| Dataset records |

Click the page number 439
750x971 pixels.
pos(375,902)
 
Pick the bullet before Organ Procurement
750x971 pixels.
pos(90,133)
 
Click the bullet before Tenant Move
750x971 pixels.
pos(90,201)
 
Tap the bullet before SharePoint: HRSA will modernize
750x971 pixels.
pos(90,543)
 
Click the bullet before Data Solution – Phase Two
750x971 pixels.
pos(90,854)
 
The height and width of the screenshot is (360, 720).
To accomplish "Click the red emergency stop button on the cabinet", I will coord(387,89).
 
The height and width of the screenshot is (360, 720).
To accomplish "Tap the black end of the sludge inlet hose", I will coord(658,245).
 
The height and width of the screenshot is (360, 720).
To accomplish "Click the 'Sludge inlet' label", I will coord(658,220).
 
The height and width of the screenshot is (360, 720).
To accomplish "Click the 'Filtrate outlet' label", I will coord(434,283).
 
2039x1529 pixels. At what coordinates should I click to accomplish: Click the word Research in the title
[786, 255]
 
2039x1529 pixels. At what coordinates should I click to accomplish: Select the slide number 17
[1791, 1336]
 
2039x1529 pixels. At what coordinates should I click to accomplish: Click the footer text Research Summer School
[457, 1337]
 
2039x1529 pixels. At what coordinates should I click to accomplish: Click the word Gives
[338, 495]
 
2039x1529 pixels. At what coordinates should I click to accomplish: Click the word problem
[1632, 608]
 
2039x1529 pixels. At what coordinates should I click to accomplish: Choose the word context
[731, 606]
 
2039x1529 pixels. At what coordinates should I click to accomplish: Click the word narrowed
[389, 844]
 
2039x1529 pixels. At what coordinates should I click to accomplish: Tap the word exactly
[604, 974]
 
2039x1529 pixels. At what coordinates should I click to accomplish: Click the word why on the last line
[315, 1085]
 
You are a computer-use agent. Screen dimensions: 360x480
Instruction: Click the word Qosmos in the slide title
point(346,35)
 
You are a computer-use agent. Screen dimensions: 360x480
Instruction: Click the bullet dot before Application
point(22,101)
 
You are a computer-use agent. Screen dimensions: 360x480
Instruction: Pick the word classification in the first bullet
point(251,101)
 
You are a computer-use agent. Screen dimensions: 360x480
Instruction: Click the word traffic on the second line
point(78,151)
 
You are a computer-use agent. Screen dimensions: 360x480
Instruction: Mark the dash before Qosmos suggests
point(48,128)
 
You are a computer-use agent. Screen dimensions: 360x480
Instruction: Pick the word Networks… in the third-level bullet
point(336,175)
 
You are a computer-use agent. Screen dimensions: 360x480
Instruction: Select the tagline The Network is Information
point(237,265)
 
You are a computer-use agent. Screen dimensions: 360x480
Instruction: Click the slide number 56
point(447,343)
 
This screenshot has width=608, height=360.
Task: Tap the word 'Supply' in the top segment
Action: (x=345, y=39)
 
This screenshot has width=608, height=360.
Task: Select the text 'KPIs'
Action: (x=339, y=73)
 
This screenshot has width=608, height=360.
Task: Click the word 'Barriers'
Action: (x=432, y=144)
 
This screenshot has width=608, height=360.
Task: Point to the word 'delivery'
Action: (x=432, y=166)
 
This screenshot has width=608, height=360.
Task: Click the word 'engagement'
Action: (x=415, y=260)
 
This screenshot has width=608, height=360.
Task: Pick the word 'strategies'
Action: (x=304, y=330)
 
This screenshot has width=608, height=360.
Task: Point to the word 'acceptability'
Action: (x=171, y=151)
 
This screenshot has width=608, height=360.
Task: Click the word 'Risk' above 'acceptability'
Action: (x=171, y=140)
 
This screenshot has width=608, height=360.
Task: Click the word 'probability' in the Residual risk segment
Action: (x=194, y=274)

| TASK INSTRUCTIONS |
Count the lines in the records above that contain the string "inlet" with matching case. Reply with the number alone.

| RESULT OF THIS EXERCISE |
2